- TASK DIRECTIONS:
All entries below are to be retyped in full, precisely as they appear.

Data entries
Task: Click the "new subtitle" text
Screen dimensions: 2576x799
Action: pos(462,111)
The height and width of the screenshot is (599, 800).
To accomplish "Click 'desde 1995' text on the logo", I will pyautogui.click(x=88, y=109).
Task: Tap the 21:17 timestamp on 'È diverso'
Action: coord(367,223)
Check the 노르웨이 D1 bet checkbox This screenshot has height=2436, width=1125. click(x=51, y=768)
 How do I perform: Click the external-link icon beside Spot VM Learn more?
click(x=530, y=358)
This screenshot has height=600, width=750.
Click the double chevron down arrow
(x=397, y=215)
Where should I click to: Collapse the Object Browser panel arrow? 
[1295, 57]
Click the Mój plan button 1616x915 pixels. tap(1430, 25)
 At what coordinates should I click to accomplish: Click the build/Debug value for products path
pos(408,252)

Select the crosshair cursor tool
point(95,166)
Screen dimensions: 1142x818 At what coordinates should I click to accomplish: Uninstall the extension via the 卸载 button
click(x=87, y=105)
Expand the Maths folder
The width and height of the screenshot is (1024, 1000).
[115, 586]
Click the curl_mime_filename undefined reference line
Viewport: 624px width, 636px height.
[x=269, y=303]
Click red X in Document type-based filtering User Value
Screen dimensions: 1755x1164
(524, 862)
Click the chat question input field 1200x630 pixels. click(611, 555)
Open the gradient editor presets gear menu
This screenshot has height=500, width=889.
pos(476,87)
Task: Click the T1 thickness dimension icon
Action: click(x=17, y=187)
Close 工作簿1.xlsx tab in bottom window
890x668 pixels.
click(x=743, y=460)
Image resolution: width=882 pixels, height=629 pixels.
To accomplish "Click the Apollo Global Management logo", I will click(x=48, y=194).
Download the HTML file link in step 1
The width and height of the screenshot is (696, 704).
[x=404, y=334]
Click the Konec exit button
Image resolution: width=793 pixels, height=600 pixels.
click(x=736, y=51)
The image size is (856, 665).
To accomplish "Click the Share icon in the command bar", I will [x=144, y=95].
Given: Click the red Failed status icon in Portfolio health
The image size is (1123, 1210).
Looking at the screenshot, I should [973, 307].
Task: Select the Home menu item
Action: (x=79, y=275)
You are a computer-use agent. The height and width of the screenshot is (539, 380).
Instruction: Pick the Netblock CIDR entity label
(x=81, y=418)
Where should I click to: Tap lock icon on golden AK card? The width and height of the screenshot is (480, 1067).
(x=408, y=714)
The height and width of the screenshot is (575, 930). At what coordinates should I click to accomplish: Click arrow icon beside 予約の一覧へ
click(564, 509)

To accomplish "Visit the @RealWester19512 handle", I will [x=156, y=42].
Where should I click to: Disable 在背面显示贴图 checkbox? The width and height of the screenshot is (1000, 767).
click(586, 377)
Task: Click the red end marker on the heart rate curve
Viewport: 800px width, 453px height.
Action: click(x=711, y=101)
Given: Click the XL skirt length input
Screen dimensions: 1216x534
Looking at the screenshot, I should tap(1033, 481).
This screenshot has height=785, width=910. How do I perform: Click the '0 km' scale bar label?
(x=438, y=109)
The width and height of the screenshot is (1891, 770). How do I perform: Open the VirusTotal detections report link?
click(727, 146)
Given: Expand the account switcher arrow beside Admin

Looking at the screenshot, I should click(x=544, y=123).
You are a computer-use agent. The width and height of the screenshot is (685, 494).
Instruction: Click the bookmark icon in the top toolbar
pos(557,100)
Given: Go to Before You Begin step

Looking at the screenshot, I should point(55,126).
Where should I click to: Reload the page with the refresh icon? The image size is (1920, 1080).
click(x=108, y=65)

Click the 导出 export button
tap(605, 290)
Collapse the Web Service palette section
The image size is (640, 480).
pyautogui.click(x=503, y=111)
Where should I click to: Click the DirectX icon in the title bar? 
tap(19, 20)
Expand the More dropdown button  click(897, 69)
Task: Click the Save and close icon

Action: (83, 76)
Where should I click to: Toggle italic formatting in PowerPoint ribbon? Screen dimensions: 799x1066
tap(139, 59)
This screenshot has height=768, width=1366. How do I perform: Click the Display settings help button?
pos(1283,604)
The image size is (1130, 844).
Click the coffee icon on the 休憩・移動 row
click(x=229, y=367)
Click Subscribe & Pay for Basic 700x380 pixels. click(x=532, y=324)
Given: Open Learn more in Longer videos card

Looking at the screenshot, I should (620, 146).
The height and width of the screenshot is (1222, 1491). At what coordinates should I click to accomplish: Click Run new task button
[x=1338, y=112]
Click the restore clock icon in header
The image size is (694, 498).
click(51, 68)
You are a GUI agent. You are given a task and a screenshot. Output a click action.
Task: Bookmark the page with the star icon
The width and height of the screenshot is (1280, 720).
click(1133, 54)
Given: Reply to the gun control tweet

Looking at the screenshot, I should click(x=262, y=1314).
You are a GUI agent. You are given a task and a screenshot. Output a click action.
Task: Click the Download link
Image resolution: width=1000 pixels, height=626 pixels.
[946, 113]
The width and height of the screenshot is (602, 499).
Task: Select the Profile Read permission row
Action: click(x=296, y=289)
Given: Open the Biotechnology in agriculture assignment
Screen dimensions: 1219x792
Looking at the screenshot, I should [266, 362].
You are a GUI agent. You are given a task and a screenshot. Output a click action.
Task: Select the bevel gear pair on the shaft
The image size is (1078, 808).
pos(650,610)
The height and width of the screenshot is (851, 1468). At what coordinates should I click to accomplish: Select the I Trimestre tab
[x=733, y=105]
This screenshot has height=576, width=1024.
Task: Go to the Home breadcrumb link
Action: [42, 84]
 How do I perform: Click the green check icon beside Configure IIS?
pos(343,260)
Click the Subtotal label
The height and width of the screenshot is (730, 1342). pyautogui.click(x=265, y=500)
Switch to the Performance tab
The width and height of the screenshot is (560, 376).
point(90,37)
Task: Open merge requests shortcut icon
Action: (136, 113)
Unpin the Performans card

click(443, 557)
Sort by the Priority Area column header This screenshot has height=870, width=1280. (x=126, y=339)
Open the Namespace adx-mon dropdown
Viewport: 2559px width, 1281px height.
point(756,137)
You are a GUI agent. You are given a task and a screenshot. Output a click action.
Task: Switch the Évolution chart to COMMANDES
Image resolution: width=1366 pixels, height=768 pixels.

- RESULT FOR THIS TASK:
Task: Click the "new subtitle" text
Screen dimensions: 2576x799
Action: pos(462,111)
The height and width of the screenshot is (599, 800).
To accomplish "Click 'desde 1995' text on the logo", I will pyautogui.click(x=88, y=109).
Task: Tap the 21:17 timestamp on 'È diverso'
Action: coord(367,223)
Check the 노르웨이 D1 bet checkbox This screenshot has height=2436, width=1125. click(x=51, y=768)
 How do I perform: Click the external-link icon beside Spot VM Learn more?
click(x=530, y=358)
This screenshot has height=600, width=750.
Click the double chevron down arrow
(x=397, y=215)
Where should I click to: Collapse the Object Browser panel arrow? 
[1295, 57]
Click the Mój plan button 1616x915 pixels. tap(1430, 25)
 At what coordinates should I click to accomplish: Click the build/Debug value for products path
pos(408,252)

Select the crosshair cursor tool
point(95,166)
Screen dimensions: 1142x818 At what coordinates should I click to accomplish: Uninstall the extension via the 卸载 button
click(x=87, y=105)
Expand the Maths folder
The width and height of the screenshot is (1024, 1000).
[115, 586]
Click the curl_mime_filename undefined reference line
Viewport: 624px width, 636px height.
[x=269, y=303]
Click red X in Document type-based filtering User Value
Screen dimensions: 1755x1164
(524, 862)
Click the chat question input field 1200x630 pixels. click(611, 555)
Open the gradient editor presets gear menu
This screenshot has height=500, width=889.
pos(476,87)
Task: Click the T1 thickness dimension icon
Action: click(x=17, y=187)
Close 工作簿1.xlsx tab in bottom window
890x668 pixels.
click(x=743, y=460)
Image resolution: width=882 pixels, height=629 pixels.
To accomplish "Click the Apollo Global Management logo", I will click(x=48, y=194).
Download the HTML file link in step 1
The width and height of the screenshot is (696, 704).
[x=404, y=334]
Click the Konec exit button
Image resolution: width=793 pixels, height=600 pixels.
click(x=736, y=51)
The image size is (856, 665).
To accomplish "Click the Share icon in the command bar", I will [x=144, y=95].
Given: Click the red Failed status icon in Portfolio health
The image size is (1123, 1210).
Looking at the screenshot, I should [973, 307].
Task: Select the Home menu item
Action: (x=79, y=275)
You are a computer-use agent. The height and width of the screenshot is (539, 380).
Instruction: Pick the Netblock CIDR entity label
(x=81, y=418)
Where should I click to: Tap lock icon on golden AK card? The width and height of the screenshot is (480, 1067).
(x=408, y=714)
The height and width of the screenshot is (575, 930). At what coordinates should I click to accomplish: Click arrow icon beside 予約の一覧へ
click(564, 509)

To accomplish "Visit the @RealWester19512 handle", I will [x=156, y=42].
Where should I click to: Disable 在背面显示贴图 checkbox? The width and height of the screenshot is (1000, 767).
click(586, 377)
Task: Click the red end marker on the heart rate curve
Viewport: 800px width, 453px height.
Action: click(x=711, y=101)
Given: Click the XL skirt length input
Screen dimensions: 1216x534
Looking at the screenshot, I should tap(1033, 481).
This screenshot has height=785, width=910. How do I perform: Click the '0 km' scale bar label?
(x=438, y=109)
The width and height of the screenshot is (1891, 770). How do I perform: Open the VirusTotal detections report link?
click(727, 146)
Given: Expand the account switcher arrow beside Admin

Looking at the screenshot, I should click(x=544, y=123).
You are a computer-use agent. The width and height of the screenshot is (685, 494).
Instruction: Click the bookmark icon in the top toolbar
pos(557,100)
Given: Go to Before You Begin step

Looking at the screenshot, I should point(55,126).
Where should I click to: Reload the page with the refresh icon? The image size is (1920, 1080).
click(x=108, y=65)

Click the 导出 export button
tap(605, 290)
Collapse the Web Service palette section
The image size is (640, 480).
pyautogui.click(x=503, y=111)
Where should I click to: Click the DirectX icon in the title bar? 
tap(19, 20)
Expand the More dropdown button  click(897, 69)
Task: Click the Save and close icon

Action: (83, 76)
Where should I click to: Toggle italic formatting in PowerPoint ribbon? Screen dimensions: 799x1066
tap(139, 59)
This screenshot has height=768, width=1366. How do I perform: Click the Display settings help button?
pos(1283,604)
The image size is (1130, 844).
Click the coffee icon on the 休憩・移動 row
click(x=229, y=367)
Click Subscribe & Pay for Basic 700x380 pixels. click(x=532, y=324)
Given: Open Learn more in Longer videos card

Looking at the screenshot, I should (620, 146).
The height and width of the screenshot is (1222, 1491). At what coordinates should I click to accomplish: Click Run new task button
[x=1338, y=112]
Click the restore clock icon in header
The image size is (694, 498).
click(51, 68)
You are a GUI agent. You are given a task and a screenshot. Output a click action.
Task: Bookmark the page with the star icon
The width and height of the screenshot is (1280, 720).
click(1133, 54)
Given: Reply to the gun control tweet

Looking at the screenshot, I should click(x=262, y=1314).
You are a GUI agent. You are given a task and a screenshot. Output a click action.
Task: Click the Download link
Image resolution: width=1000 pixels, height=626 pixels.
[946, 113]
The width and height of the screenshot is (602, 499).
Task: Select the Profile Read permission row
Action: click(x=296, y=289)
Given: Open the Biotechnology in agriculture assignment
Screen dimensions: 1219x792
Looking at the screenshot, I should [266, 362].
You are a GUI agent. You are given a task and a screenshot. Output a click action.
Task: Select the bevel gear pair on the shaft
The image size is (1078, 808).
pos(650,610)
The height and width of the screenshot is (851, 1468). At what coordinates should I click to accomplish: Select the I Trimestre tab
[x=733, y=105]
This screenshot has height=576, width=1024.
Task: Go to the Home breadcrumb link
Action: [42, 84]
 How do I perform: Click the green check icon beside Configure IIS?
pos(343,260)
Click the Subtotal label
The height and width of the screenshot is (730, 1342). pyautogui.click(x=265, y=500)
Switch to the Performance tab
The width and height of the screenshot is (560, 376).
point(90,37)
Task: Open merge requests shortcut icon
Action: (136, 113)
Unpin the Performans card

click(443, 557)
Sort by the Priority Area column header This screenshot has height=870, width=1280. (x=126, y=339)
Open the Namespace adx-mon dropdown
Viewport: 2559px width, 1281px height.
point(756,137)
You are a GUI agent. You are given a task and a screenshot. Output a click action.
Task: Switch the Évolution chart to COMMANDES
Image resolution: width=1366 pixels, height=768 pixels.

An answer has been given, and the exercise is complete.